> _Directions_:
Every line from the one containing "Screen dimensions: 942x615" to the end of the records below, written out word for word, is the whole answer.
--- Excerpted records Enclosed Below ---
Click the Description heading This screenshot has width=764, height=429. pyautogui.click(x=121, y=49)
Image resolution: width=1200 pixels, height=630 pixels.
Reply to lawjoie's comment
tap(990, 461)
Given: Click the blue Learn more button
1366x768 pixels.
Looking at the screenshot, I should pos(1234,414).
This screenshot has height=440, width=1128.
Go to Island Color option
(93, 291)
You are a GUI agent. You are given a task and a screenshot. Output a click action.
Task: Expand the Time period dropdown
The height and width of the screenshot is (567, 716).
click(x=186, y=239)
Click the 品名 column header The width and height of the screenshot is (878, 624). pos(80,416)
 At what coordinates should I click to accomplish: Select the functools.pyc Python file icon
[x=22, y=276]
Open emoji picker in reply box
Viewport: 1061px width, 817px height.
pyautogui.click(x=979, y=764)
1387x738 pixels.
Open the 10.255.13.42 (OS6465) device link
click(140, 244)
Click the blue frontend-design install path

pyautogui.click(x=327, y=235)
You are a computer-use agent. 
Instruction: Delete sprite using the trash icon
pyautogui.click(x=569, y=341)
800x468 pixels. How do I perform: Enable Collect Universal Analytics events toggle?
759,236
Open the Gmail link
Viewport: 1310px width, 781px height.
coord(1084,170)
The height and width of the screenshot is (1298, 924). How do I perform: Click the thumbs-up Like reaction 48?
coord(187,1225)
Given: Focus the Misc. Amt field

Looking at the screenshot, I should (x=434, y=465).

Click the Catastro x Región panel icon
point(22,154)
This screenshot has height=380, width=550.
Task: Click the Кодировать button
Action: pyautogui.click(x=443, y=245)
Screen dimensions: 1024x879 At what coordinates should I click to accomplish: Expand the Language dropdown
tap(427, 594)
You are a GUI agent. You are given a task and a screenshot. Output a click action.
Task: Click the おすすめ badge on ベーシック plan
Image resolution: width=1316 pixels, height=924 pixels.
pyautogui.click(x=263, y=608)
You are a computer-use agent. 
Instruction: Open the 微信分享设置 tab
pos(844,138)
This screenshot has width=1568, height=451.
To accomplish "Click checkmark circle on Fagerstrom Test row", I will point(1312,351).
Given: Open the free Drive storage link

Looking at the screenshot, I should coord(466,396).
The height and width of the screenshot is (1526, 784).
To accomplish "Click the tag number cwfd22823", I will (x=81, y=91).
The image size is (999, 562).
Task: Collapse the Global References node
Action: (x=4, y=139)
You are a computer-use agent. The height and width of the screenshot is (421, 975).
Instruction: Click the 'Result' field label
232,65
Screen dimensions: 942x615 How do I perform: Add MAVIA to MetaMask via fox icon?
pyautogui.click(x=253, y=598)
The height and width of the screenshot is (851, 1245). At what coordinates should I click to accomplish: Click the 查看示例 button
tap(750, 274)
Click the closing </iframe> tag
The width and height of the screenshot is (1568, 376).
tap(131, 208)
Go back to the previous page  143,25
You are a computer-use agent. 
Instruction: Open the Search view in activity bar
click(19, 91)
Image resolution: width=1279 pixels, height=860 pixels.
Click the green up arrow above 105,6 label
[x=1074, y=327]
--- End of Enclosed Excerpted records ---
> _Task solution_:
Screen dimensions: 942x615 How do I perform: Add MAVIA to MetaMask via fox icon?
pyautogui.click(x=253, y=598)
The height and width of the screenshot is (851, 1245). At what coordinates should I click to accomplish: Click the 查看示例 button
tap(750, 274)
Click the closing </iframe> tag
The width and height of the screenshot is (1568, 376).
tap(131, 208)
Go back to the previous page  143,25
You are a computer-use agent. 
Instruction: Open the Search view in activity bar
click(19, 91)
Image resolution: width=1279 pixels, height=860 pixels.
Click the green up arrow above 105,6 label
[x=1074, y=327]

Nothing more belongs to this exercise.